De kantonrechter stelt voorop dat de bestuurder van de VvE ([eiseres]) op grond van artikel 40 lid 4 van het modelreglement de machtiging van de vergadering van de VvE nodig heeft voor het instellen van rechtsvorderingen. Op de vergadering van 1 november 2021 is [eiseres] voor onbepaalde tijd gemachtigd om rechtsvorderingen in te stellen. Een dergelijke onbeperkte en onvoorwaardelijke machtiging is niet wenselijk. Een appartementseigenaar heeft in zoverre een gedwongen lidmaatschap van de VvE dat hij niet vrijwillig kan terugtreden. Het is het recht en de taak van de vergadering van de VvE om toe te zien op de correcte en verantwoorde besteding van de aan het bestuur toevertrouwde gelden. Beslissingen van het bestuur als vertegenwoordiger van de VvE kunnen tot aanzienlijke verenigingsschulden leiden. Gelet hierop is de kantonrechter voorshands van oordeel dat het [eiseres] niet vrijstaat om zich op voorhand een onbegrensde procesmachtiging door de vergadering van de VvE te laten verstrekken die gelet op de aanzienlijke kosten die gepaard kunnen gaan met procederen, grote consequenties voor het budget van de VvE kan hebben [1] . Dit geldt temeer bij de VvE van [eiseres] en [naam 1], omdat zij de enige leden zijn en zij de gelden van de VvE dus samen bijeen moeten brengen.
2.6.
De kantonrechter stelt vast dat ook [eiseres] kennelijk van mening is dat de algemene en onvoorwaardelijke machtiging, die bovendien al ruim drie jaar oud is, niet volstaat om de onderhavige procedure tegen de huurders van [naam 1] te kunnen voeren. [eiseres] had immers een aparte procesmachtiging om namens de VvE hoger beroep in te stellen [2] tegen de beschikking van de kantonrechter te Rotterdam van 6 mei 2022 [3] . Ook beschikte [eiseres] over aparte procesmachtigingen voor het instellen van specifieke procedures over het jaar 2023 [4] .
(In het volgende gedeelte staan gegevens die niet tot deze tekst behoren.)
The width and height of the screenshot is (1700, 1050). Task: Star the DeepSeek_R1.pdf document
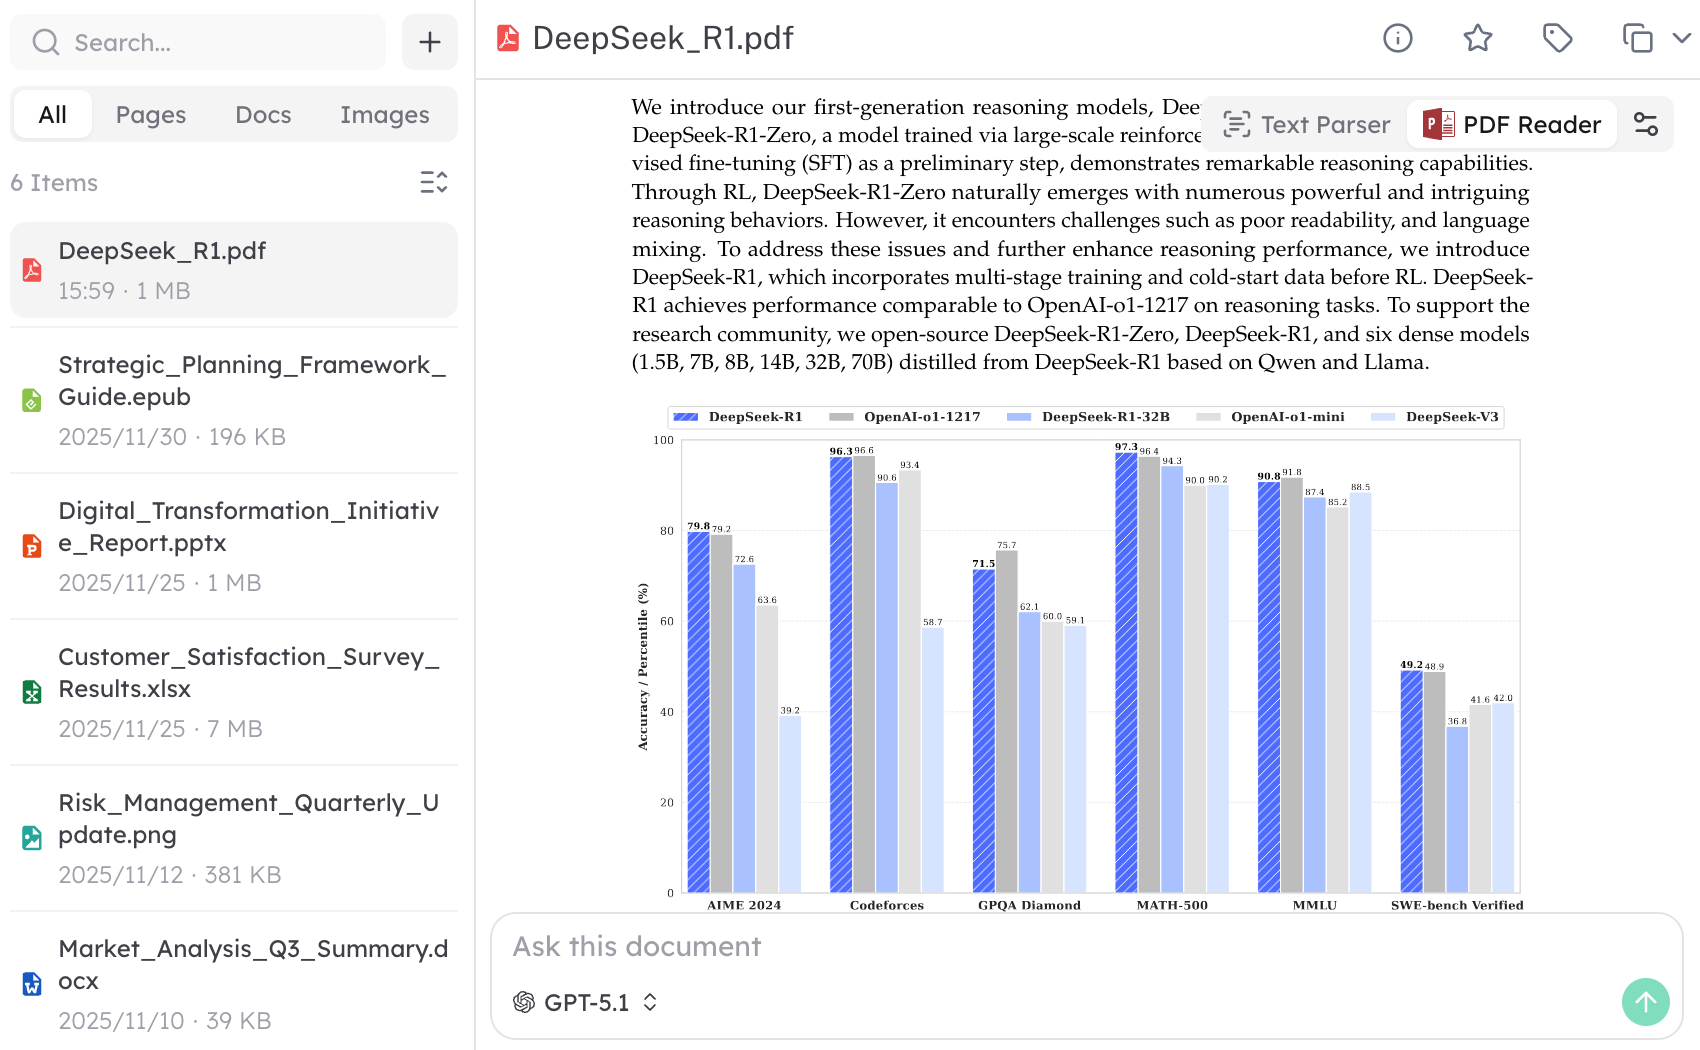1477,38
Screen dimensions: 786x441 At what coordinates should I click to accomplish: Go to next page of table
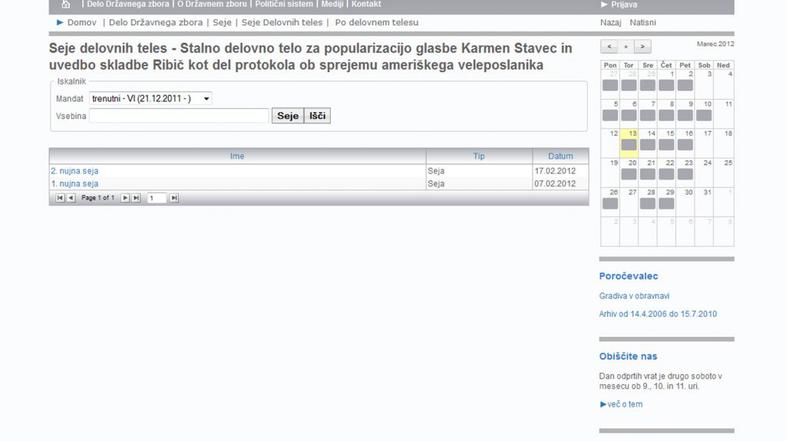coord(125,198)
Die procesmachtigingen hadden geen betrekking op een andere situatie (een bestuursrechtelijke procedure tegen de gemeente), zoals [eiseres] tijdens de zitting heeft aangevoerd. De procedure bij het Gerechtshof Den Haag was (ook) een civielrechtelijke procedure tegen [naam 1] en zijn voormalige huurders en ook de procesmachtigingen voor het instellen van specifieke procedures over het jaar 2023 waren tegen [naam 1] gericht.
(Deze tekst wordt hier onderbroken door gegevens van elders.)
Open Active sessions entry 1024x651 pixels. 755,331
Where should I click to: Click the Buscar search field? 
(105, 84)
[eiseres] is niet-ontvankelijk in haar vorderingen
2.7.
[eiseres] beschikt niet over een aparte procesmachtiging voor het instellen van de onderhavige procedure, waarin zij kort gezegd een (forse) verruiming eist van de reeds door het hof onder strikte voorwaarden verleende vervangende machtiging aan de VvE voor het betreden van het appartement van [naam 1] voor het uitvoeren van specifieke werkzaamheden. Dit betekent dat [eiseres] niet-ontvankelijk is in haar vorderingen.
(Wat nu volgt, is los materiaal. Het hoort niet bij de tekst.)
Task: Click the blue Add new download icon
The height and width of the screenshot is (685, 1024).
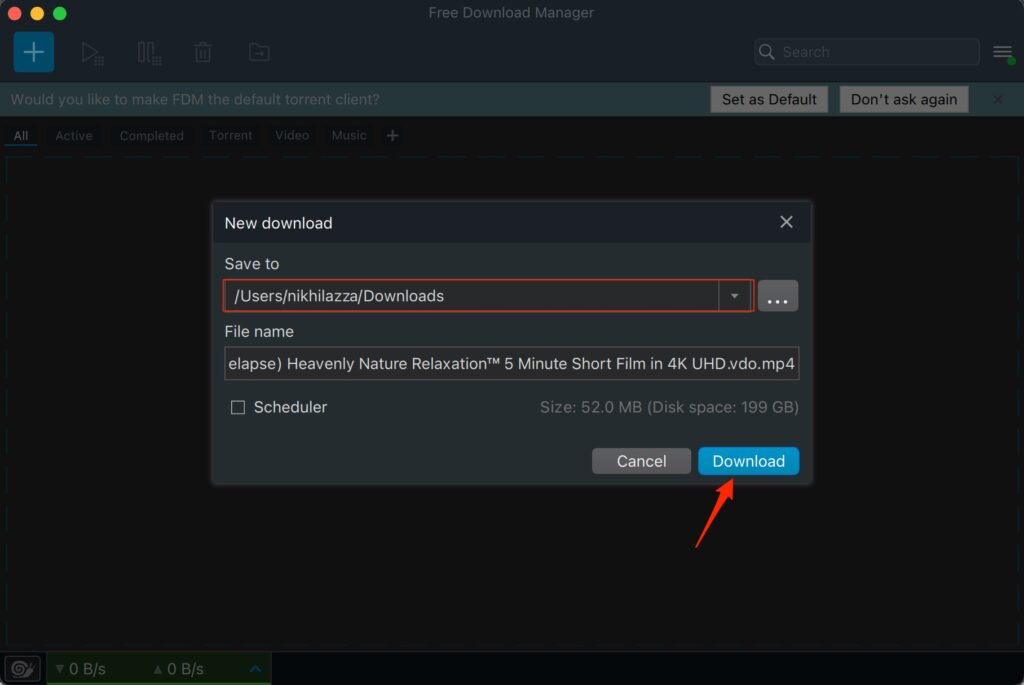Action: pyautogui.click(x=33, y=51)
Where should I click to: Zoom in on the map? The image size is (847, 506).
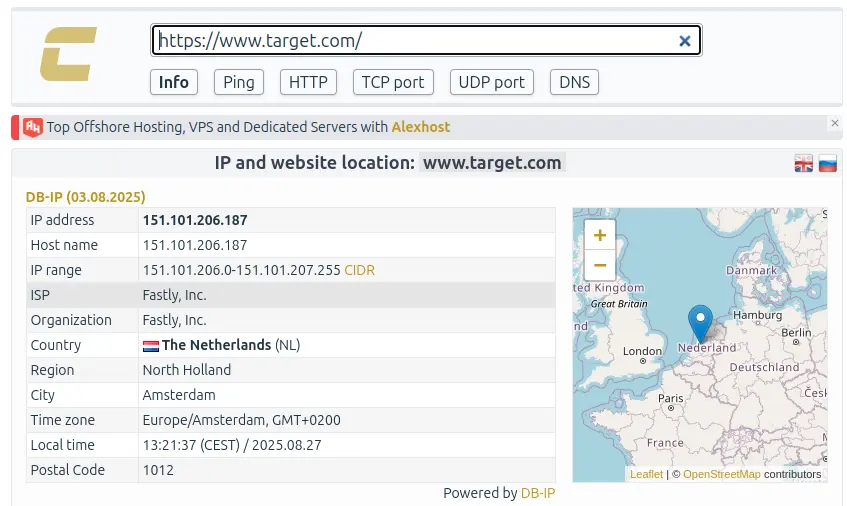(600, 236)
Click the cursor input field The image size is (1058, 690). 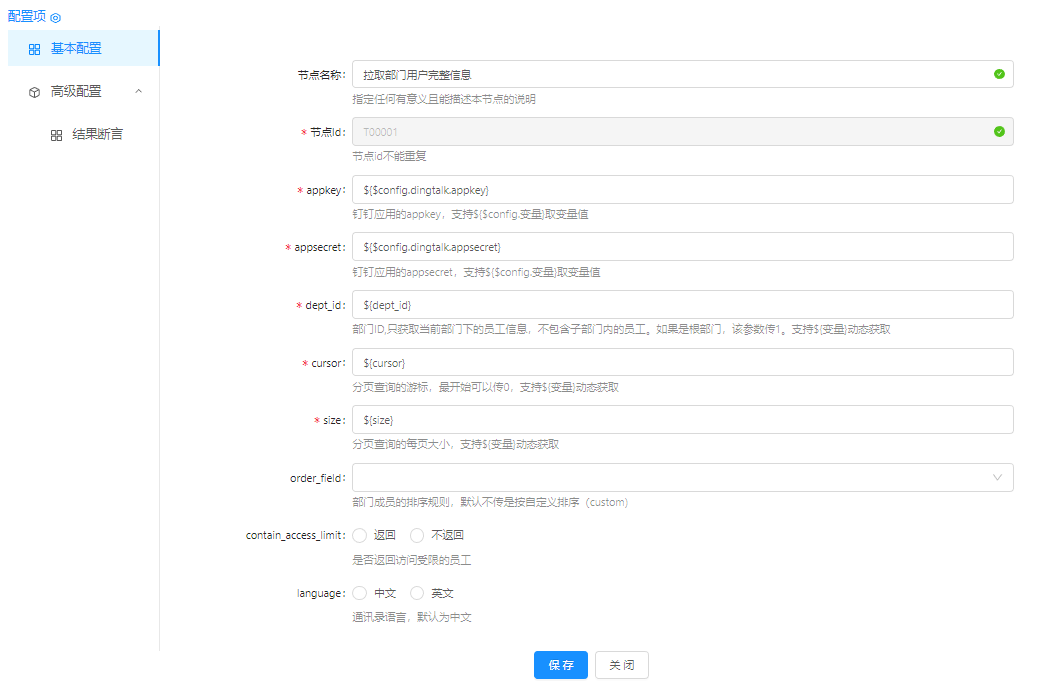(x=682, y=362)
De kantonrechter komt dan ook niet toe aan een inhoudelijke beoordeling van de zaak.
[eiseres] moet de proceskosten betalen
2.8.
De proceskosten komen voor rekening van [eiseres], omdat zij ongelijk krijgt (artikel 237 Rv). De kantonrechter begroot de kosten die [eiseres] aan [gedaagde 1], [gedaagde 2] en [gedaagde 3] moet betalen op € 814,- aan salaris voor de gemachtigde en € 135,- aan nakosten. Dat is in totaal € 949,-. Hier kan nog een bedrag bij komen als dit vonnis wordt betekend.
Dit vonnis is uitvoerbaar bij voorraad
2.9.
Dit vonnis wordt uitvoerbaar bij voorraad verklaard voor zover het de veroordeling betreft (artikel 233 Rv). Dat betekent dat het vonnis meteen mag worden uitgevoerd, ook als één van de partijen aan een hogere rechter vraagt om de zaak opnieuw te beoordelen.

3.De beslissing

De kantonrechter:
3.1.
verklaart [eiseres] niet-ontvankelijk in haar vorderingen;
3.2.
veroordeelt [eiseres] in de proceskosten, die aan de kant van [gedaagde 1], [gedaagde 2] en [gedaagde 3] worden begroot op € 949,-;
3.3.
verklaart dit vonnis voor zover het de veroordeling betreft uitvoerbaar bij voorraad.
Dit vonnis is gewezen door mr. M.C. van der Kolk en in het openbaar uitgesproken.
764

Voetnoten

1.Zie ook Rechtbank Noord-Holland 8 februari 2024, ECLI:NL:RBNHO:2024:833
2.Gerechtshof Den Haag 21 november 2023, r.o. 6.6 (niet gepubliceerd)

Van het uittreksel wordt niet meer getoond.